Exercise aim → Rewrite the entries below, swapping each "Lézeres szintező" for "Lézerszintező" and leaving everything else as it is. Don't include the pictures.

[Element lookup entries]
--------------------------------
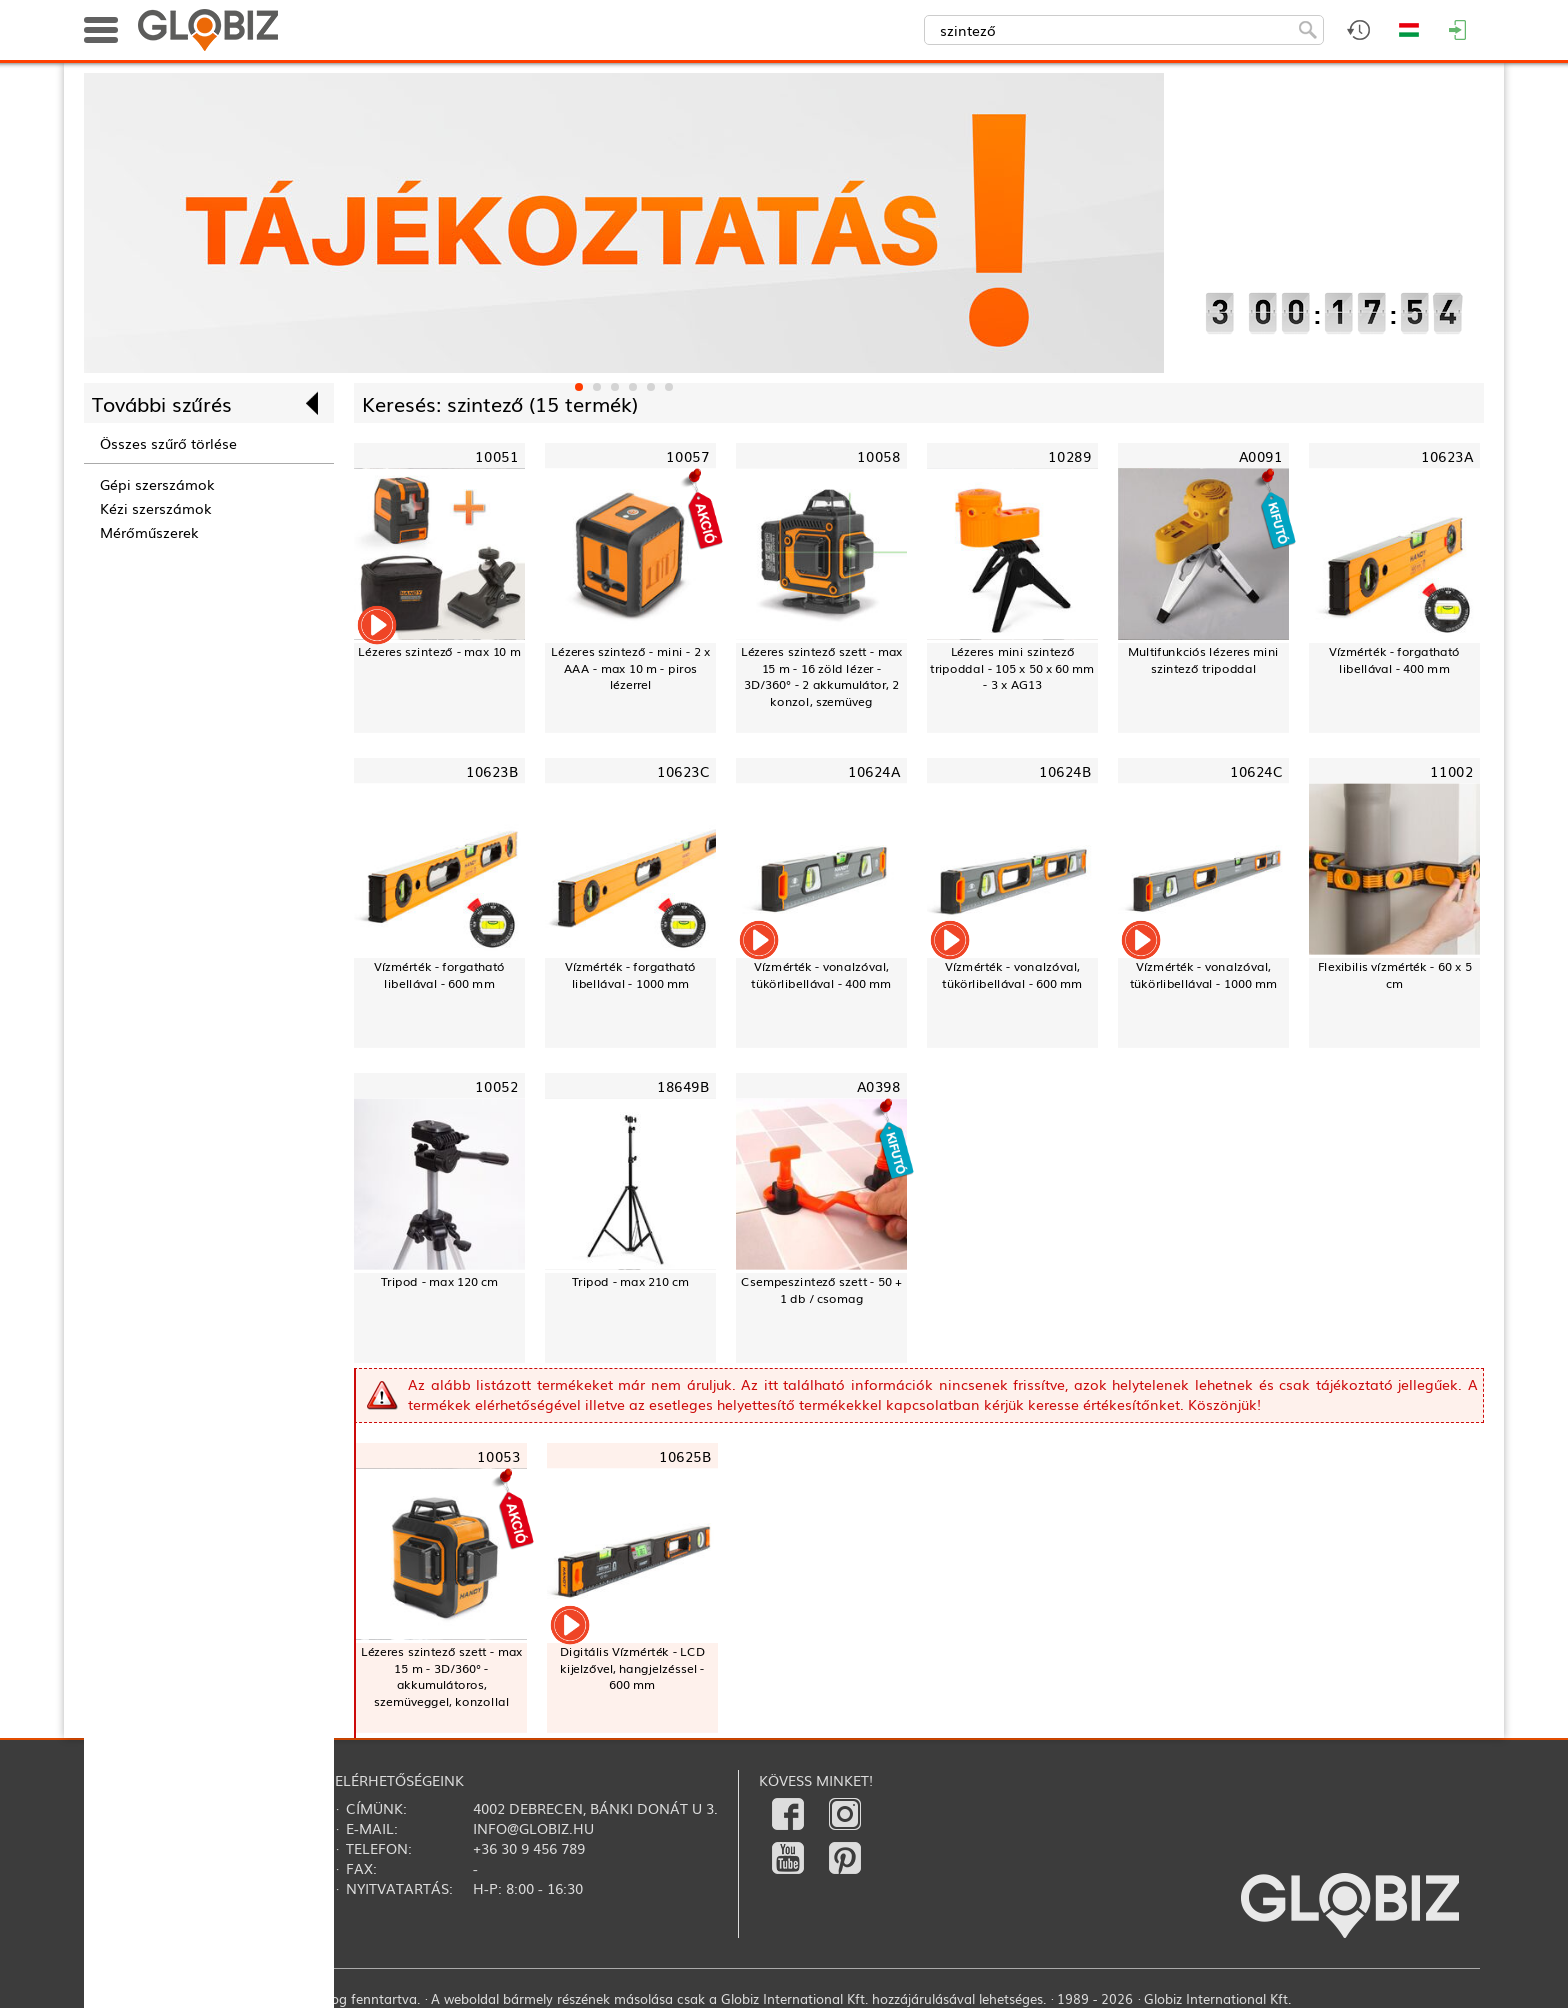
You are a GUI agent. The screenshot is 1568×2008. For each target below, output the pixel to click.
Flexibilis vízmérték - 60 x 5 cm (1395, 974)
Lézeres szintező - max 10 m (439, 651)
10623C (683, 771)
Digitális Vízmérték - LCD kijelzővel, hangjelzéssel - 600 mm (632, 1668)
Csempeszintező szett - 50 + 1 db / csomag (821, 1289)
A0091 (1261, 456)
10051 (496, 456)
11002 (1451, 771)
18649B (683, 1086)
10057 (687, 456)
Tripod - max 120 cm (440, 1281)
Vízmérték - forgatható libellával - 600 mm (439, 974)
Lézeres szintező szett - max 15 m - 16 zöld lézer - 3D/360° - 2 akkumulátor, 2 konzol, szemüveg (822, 676)
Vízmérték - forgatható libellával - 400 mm (1394, 659)
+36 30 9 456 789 (529, 1848)
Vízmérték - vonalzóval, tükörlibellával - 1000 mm (1203, 974)
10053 (498, 1455)
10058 (878, 456)
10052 (496, 1086)
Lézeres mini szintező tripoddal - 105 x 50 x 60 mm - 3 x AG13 (1012, 668)
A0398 (879, 1086)
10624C (1256, 771)
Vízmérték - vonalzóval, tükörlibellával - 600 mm (1012, 974)
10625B (685, 1455)
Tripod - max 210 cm (631, 1281)
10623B (492, 771)
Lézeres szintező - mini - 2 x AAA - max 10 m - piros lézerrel (630, 668)
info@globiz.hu (533, 1828)
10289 (1069, 456)
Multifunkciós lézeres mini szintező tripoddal (1203, 659)
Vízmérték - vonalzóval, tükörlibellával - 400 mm (821, 974)
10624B (1065, 771)
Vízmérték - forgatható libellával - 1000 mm (630, 974)
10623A (1447, 456)
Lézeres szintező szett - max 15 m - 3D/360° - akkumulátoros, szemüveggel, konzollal (442, 1676)
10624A (874, 771)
--------------------------------
Task result →
You are a GUI agent. The screenshot is 1568×2008. For each target below, output the pixel to click.
Flexibilis vízmérték - 60 x 5 cm (1395, 974)
Lézerszintező - max 10 m (439, 651)
10623C (683, 771)
Digitális Vízmérték - LCD kijelzővel, hangjelzéssel - 600 mm (632, 1668)
Csempeszintező szett - 50 + 1 db / csomag (821, 1289)
A0091 (1261, 456)
10051 (496, 456)
11002 (1451, 771)
18649B (683, 1086)
10057 (687, 456)
Tripod - max 120 cm (440, 1281)
Vízmérték - forgatható libellával - 600 mm (439, 974)
Lézerszintező szett - max 15 m - 16 zöld lézer - 3D/360° - 2 akkumulátor, 2 konzol, szemüveg (822, 676)
Vízmérték - forgatható libellával - 400 mm (1394, 659)
+36 30 9 456 789 (529, 1848)
Vízmérték - vonalzóval, tükörlibellával - 1000 mm (1203, 974)
10053 (498, 1455)
10058 (878, 456)
10052 (496, 1086)
Lézeres mini szintező tripoddal - 105 x 50 x 60 mm - 3 x AG13 (1012, 668)
A0398 (879, 1086)
10624C (1256, 771)
Vízmérték - vonalzóval, tükörlibellával - 600 mm (1012, 974)
10625B (685, 1455)
Tripod - max 210 cm (631, 1281)
10623B (492, 771)
Lézerszintező - mini - 2 x AAA - max 10 m - piros lézerrel (630, 668)
info@globiz.hu (533, 1828)
10289 (1069, 456)
Multifunkciós lézeres mini szintező tripoddal (1203, 659)
Vízmérték - vonalzóval, tükörlibellával - 400 mm (821, 974)
10624B (1065, 771)
Vízmérték - forgatható libellával - 1000 mm (630, 974)
10623A (1447, 456)
Lézerszintező szett - max 15 m - 3D/360° - akkumulátoros, szemüveggel, konzollal (442, 1676)
10624A (874, 771)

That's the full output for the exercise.